Is a NSW state government body that administers the WorkCover Scheme which serves two main purposes: to provide workers' compensation and rehabilitation to injured workers in NSW, and it monitors the health and safety standards in the workplace. WorkCover inspectors visit workplaces to ensure that they comply with the standards.
Rehabilitation of persons who have been injured at work is now becoming an important issue for employers and legislators. Today, rehabilitation is seen to benefit employers, employees and society as a whole. Rehabilitation allows employers to have their valuble employees back at work within a shorter period of time saving money from having to train new staff. For the employee, rehabiliatation may be both physically and psychologically beneficial. It means less of a cost to the public because continued compensation payments and increased insurance premiums is reduced.
Government support for rehabilitation
Employers of more than twenty employees are required to have a rehabilitation policy and a rehabilitation coordinator as a part of their staff. In 1998, the New South Wales government passed the Workplace Injury Management and Workers Compensation Act 1998 (NSW) to provide for the effective management of work-related injuries and compensation for such workers.
Termination of employment
Under the Workplace Relations Act 1996 (Cth) 'termination' occurs when an employer terminates employment. This Act is designed to give employees access to a system of appeals.
Dismissal: the termination is because of inappropriate behaviour on the part of the employee or a breakdown of the working relationship.
Dismissal by notice: the employer gives the employee notice of the fact that they are no longer wanted at the workplace. Entitles the employee to some time to arrange their affairs and obtain a new job. The employee recieves pay in this time, and has the option of leaving right away, and still being paid for the time that they would be there. This is known as 'pay in lieu of notice'.

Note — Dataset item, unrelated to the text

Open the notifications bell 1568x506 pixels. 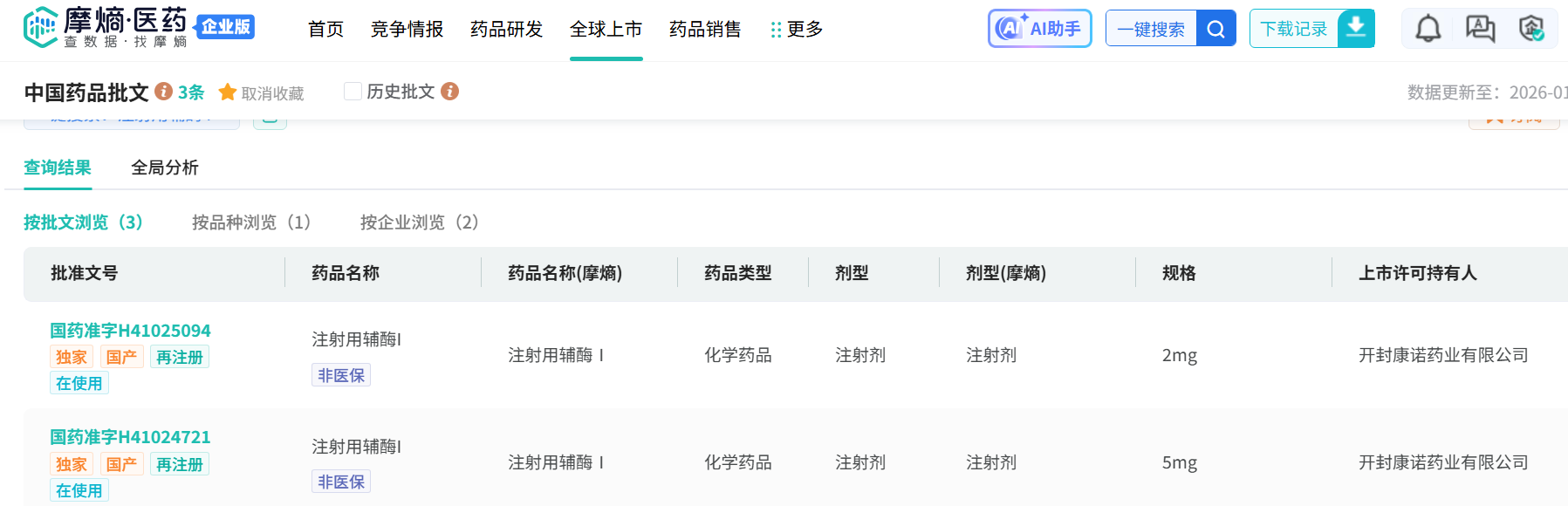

Summary dismissal: invloves the employer dismissing the employee for serious or wilful misconduct. Does not provide the employee with notice, but the employer must give reasons for the dismissal. Some examples of behaviour that could lead to this kind of dismissal include:
Wrongful or unfair dismissal
- wilful disobedience of an employer's command
- criminal convictions that have some effect on the employee's ability, or public perception of their ability, to work
- gross negligence
- being affected by drugs or alcohol.
If an employer has reasonable grounds to believe that an employee should be dismissed, then the employer should give the employee an opportunity to be heard and answer the allegations. Otherwise the courts or tribunals may agree that wrongful dismissal has occured.
The Workplace Relations Act 1996 (Cth)
lists the factors that the Australian Industrial Relations Commission (AIRC)
must take into account when considering whether a dismissal has been harsh, unjust or unreasonable.
- Was there a valid reason for the dismissal that related to the employee's conduct or capacity to perform, or to the operational requirements of the workplace?
- Was the employee notified of that reason?
- Was the employee given an oppourtunity to respond to the reasons?
- If the reason was unsatisfactory work performance, had the employee been warned before being dismissed?